Today I ran into a performance/scalability problem with a group of stored procs I’d written earlier this week. All the procs passed basic unit-testing, but once I increased the load from processing 100 records to 100,000 records…you know, to make sure it scales and stuff…the test went from < 3 seconds to over 35 minutes!! Houston, we have a problem!
I love running into problems (when I’m not under the gun) because I know it means I’m about to learning something new. Now the first step in any proper database-related troubleshooting effort is to? That’s right, grab a cup of coffee. Not only does this give you some time to think about the problem and start forming a logical plan of attack, but it also gets you hopped up on caffeine which is helpful is staving off gumption traps.
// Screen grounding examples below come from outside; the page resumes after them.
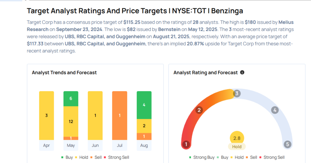
Task: Click gauge marker number 1
Action: pyautogui.click(x=186, y=144)
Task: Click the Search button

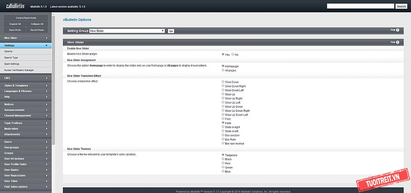Action: point(401,6)
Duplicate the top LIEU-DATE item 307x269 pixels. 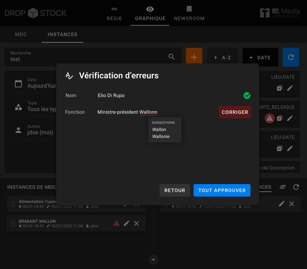point(280,88)
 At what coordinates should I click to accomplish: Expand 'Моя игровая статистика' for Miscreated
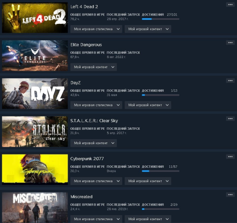(x=96, y=219)
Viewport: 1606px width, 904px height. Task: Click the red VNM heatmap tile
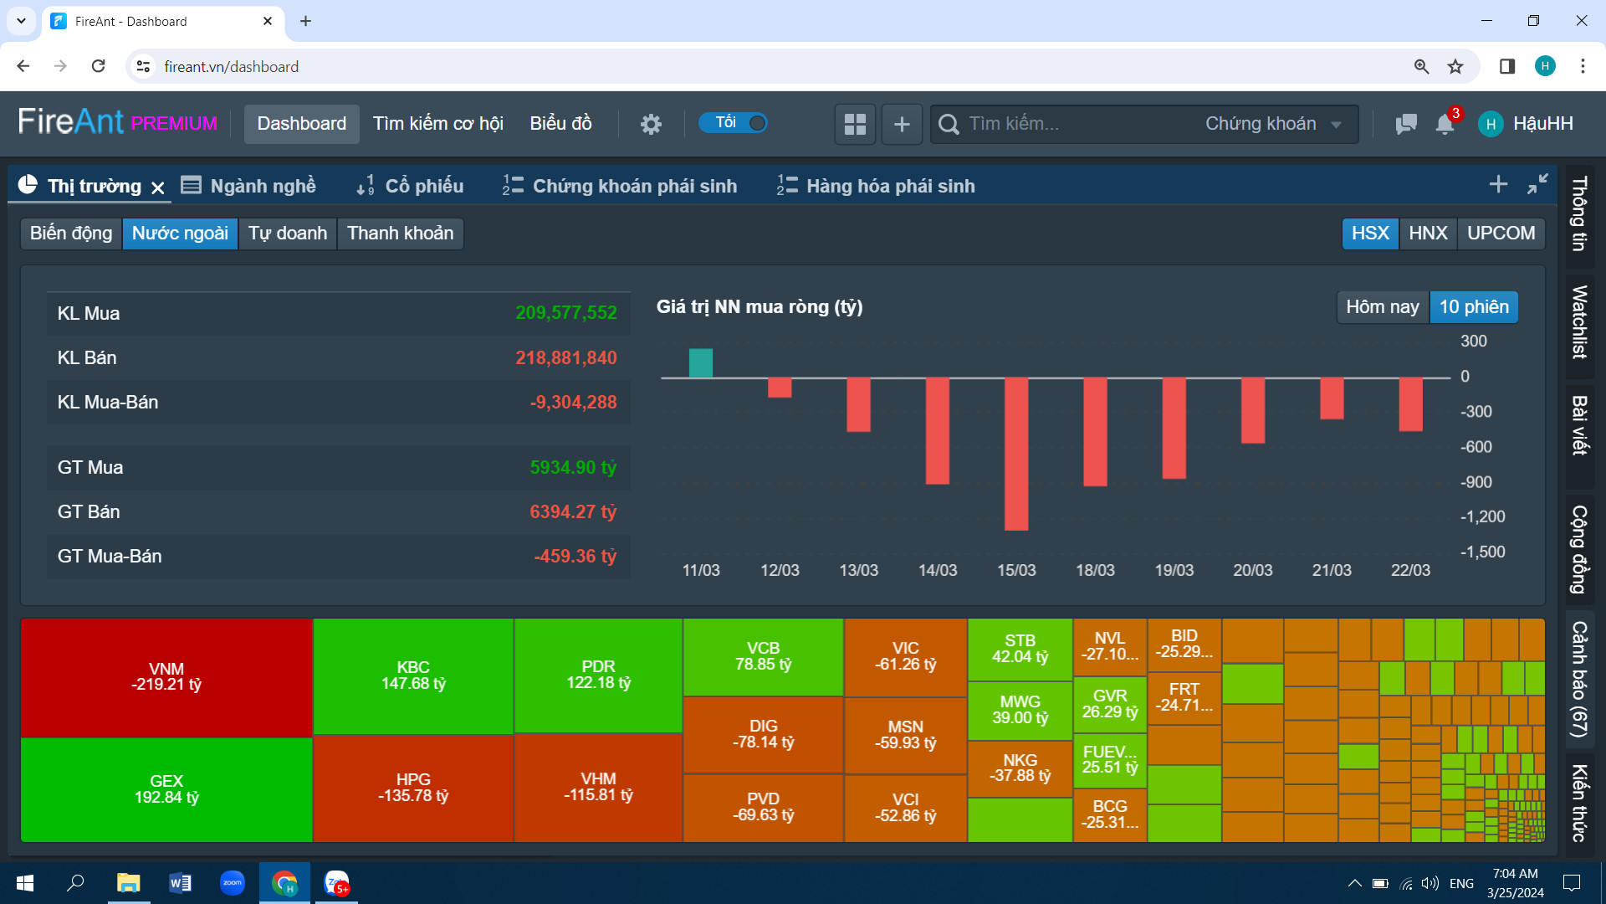166,676
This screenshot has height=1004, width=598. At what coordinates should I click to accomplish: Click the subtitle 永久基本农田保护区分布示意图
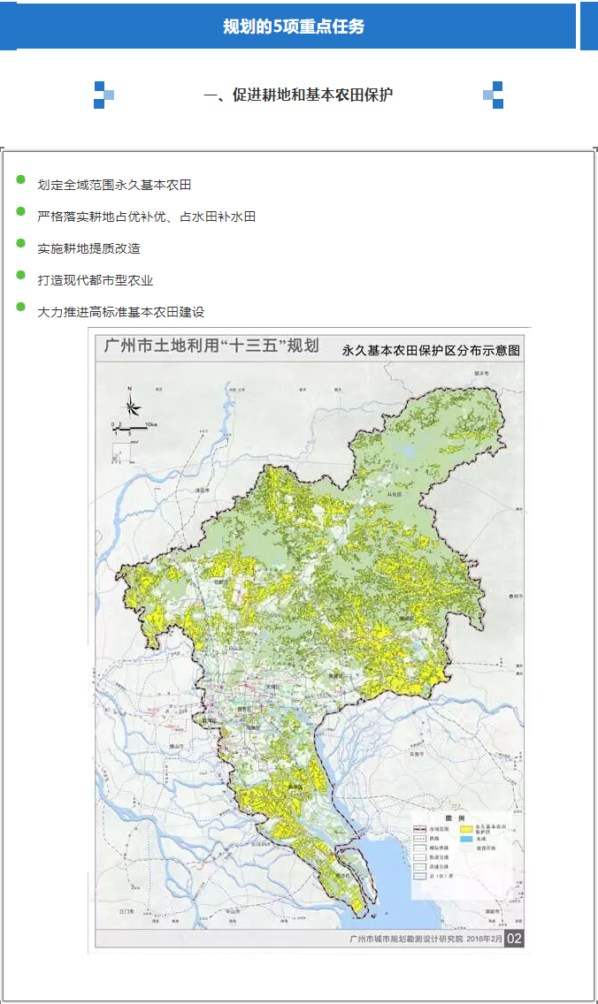[x=431, y=350]
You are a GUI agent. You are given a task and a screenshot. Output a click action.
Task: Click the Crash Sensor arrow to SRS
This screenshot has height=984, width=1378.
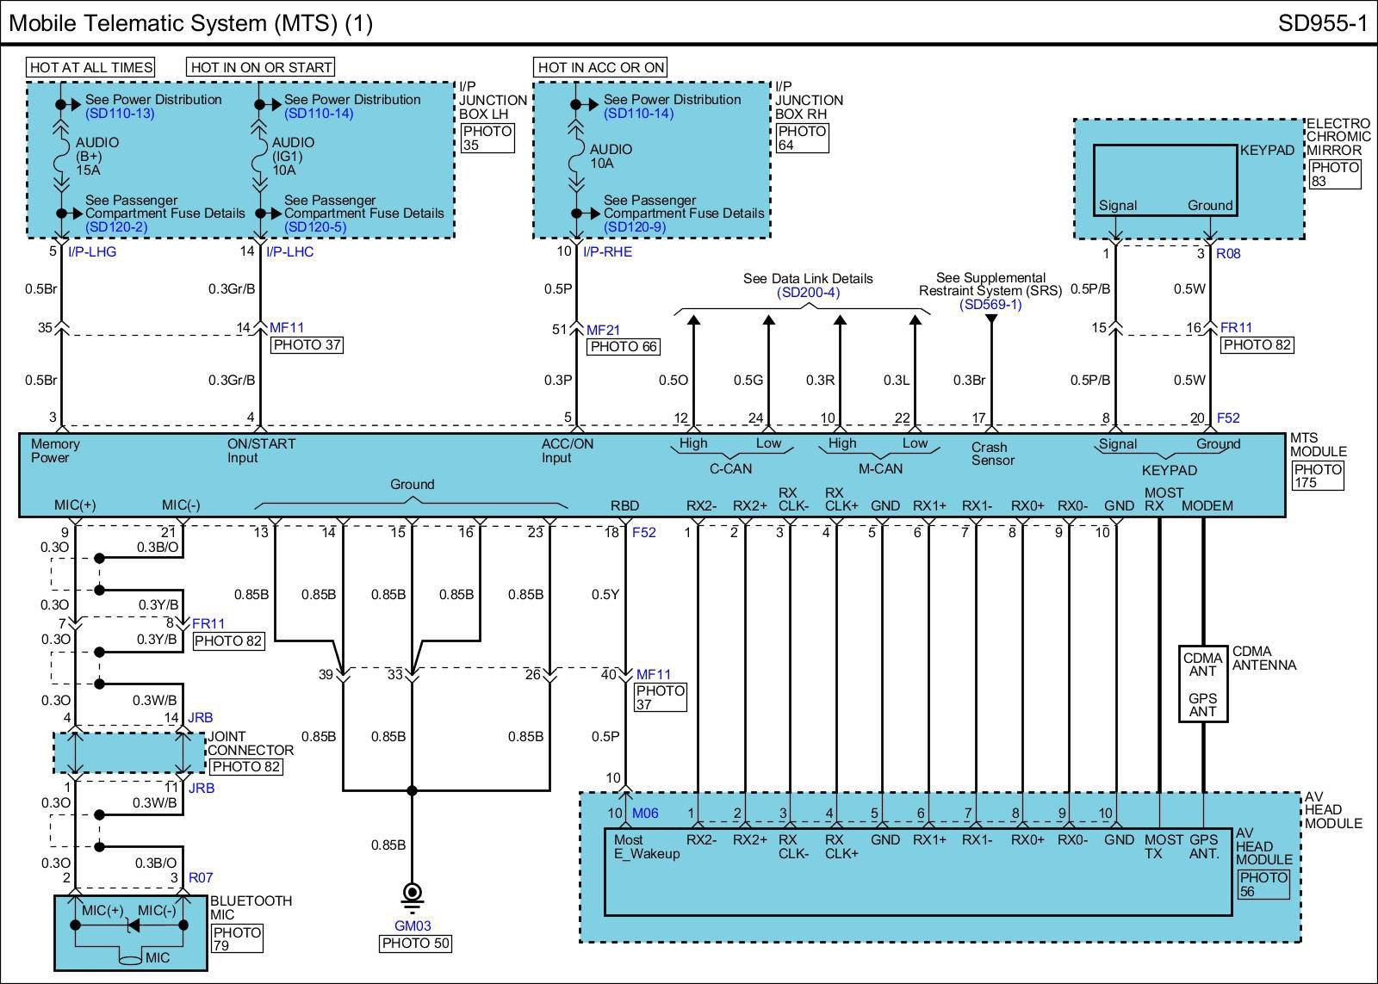tap(991, 321)
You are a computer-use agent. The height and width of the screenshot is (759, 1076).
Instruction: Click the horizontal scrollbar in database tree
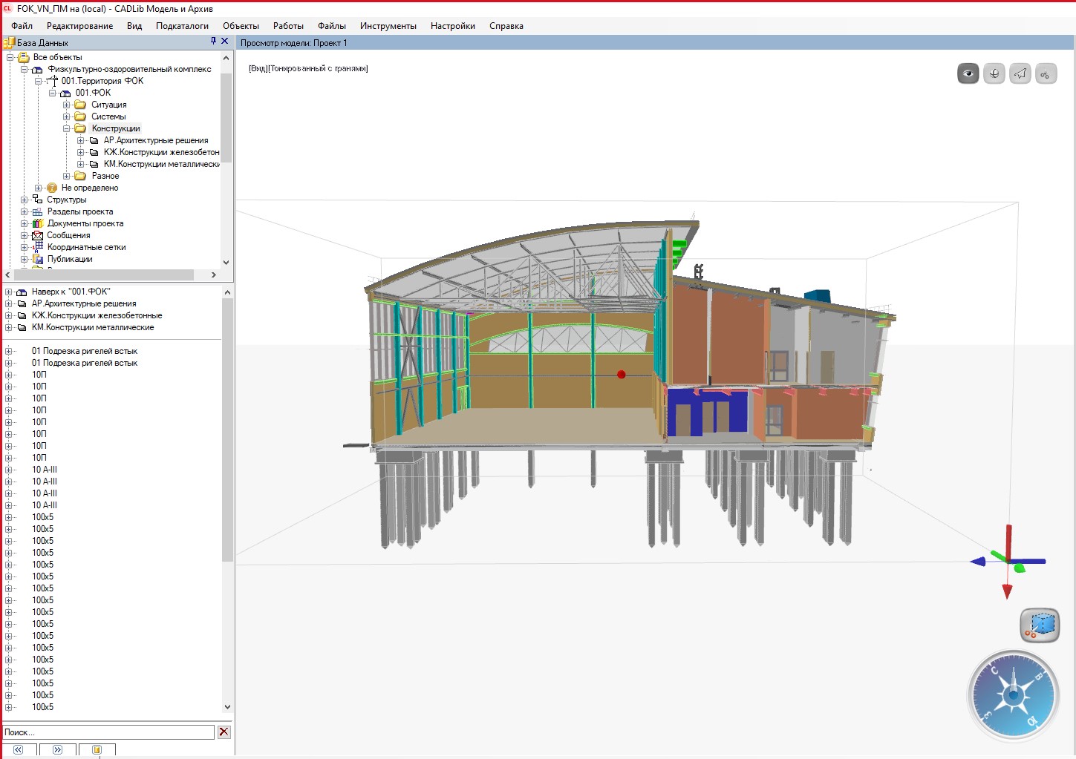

Ok, all jacked up? Good. Now, usually when I’m confronted with a poorly performing query, my second step is to pop it in SSMS and capture the execution plan. However, in this case, the performance problem is with a statement (or statements) buried somewhere in a set of stored procs. Just the thought of plucking out each statement 1 by 1 and running it in SSMS is enough to make me bleed from the ears. Thankfully, there’s an easy way to capture them all…SET STATISTICS XML (ON | OFF)
All I have to do is wrap the top-level stored proc like so…
[sql]SET STATISTICS XML ON
SET STATISTICS XML OFF[/sql]
..and as it executes, the actual execution plan for every statement that runs (whether its in that top level stored proc or in a nested lower-level stored proc) gets captured and a link is provided in the results pane…
It’s somewhat annoying to have to click through the links to find the problem statement, but the annoyance is marginal compared to the option of extracting each statement and executing it one-by-one in SSMS.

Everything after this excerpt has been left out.